Список pgsql-performance
On Mon, 2007-07-23 at 16:48 +0100, Simon Riggs wrote:
> On Mon, 2007-07-23 at 10:54 -0400, Tom Lane wrote:
> > "Simon Riggs" <simon@2ndquadrant.com> writes:
> > > I looked at this last May and my notes say "ExecutorState". I guess that
> > > was wrong, but my analysis showed there was a single malloc of 8228
> > > bytes happening once per query during my tests.
> >
> > Well, if you can track down where it's coming from, we could certainly
> > hack the containing context's parameters.  But EState's not it.
>
> Well, I discover there is an allocation of 8232 (inflation...) made once
> per statement by a memory context called... ExecutorState. Still not
> sure exactly which allocation this is, but its definitely once per
> statement on pgbench, which should narrow it down.

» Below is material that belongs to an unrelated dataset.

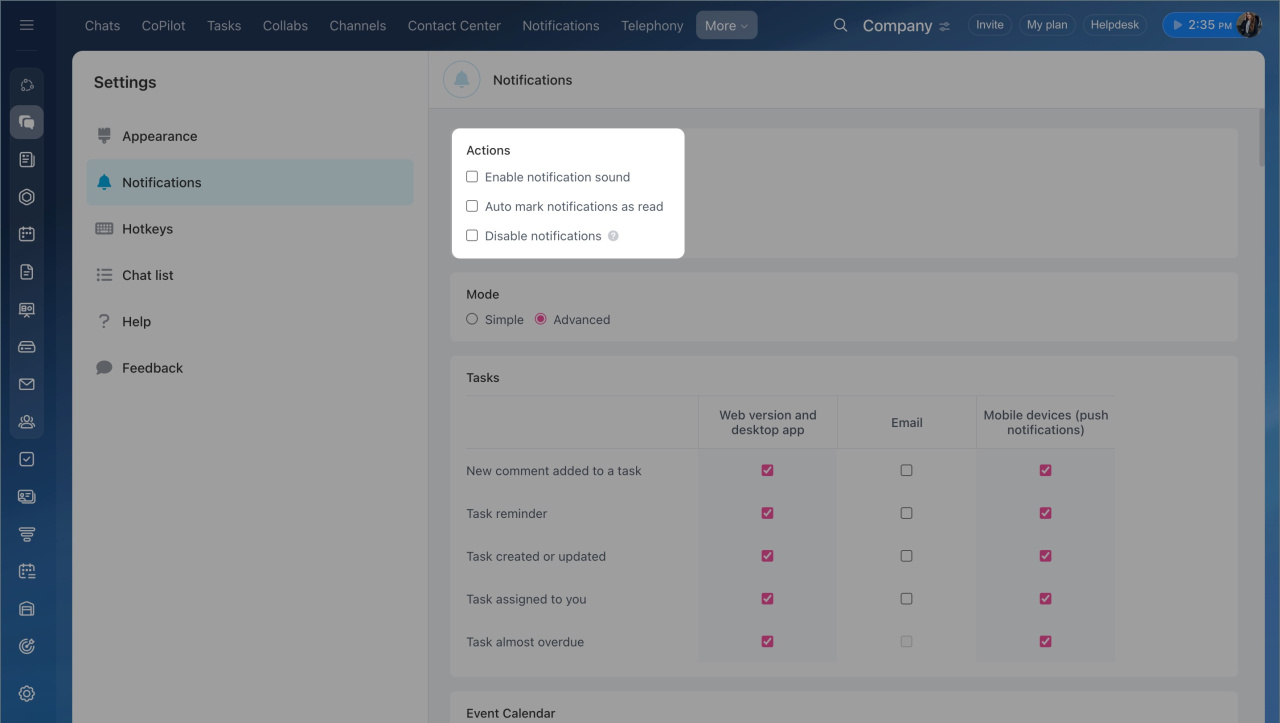1280x723 pixels.
Task: Open the messenger chat sidebar icon
Action: pos(27,122)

Plan, query etc?
>
> I don't see a way to hack the allocation, since the max chunk size is
> 8K.

It is the allocation of BTScanOpaqueData called from btrescan() in
nbtree.c

currPos and markPos are defined as BTScanPosData, which is an array of
BTScanPosItems. That makes BTScanOpaqueData up to 8232 bytes, which
seems wasteful since markPos is only ever used during merge joins. Most
of that space isn't even used during merge joins either, we just do that
to slightly optimise the speed of the restore during merge joins.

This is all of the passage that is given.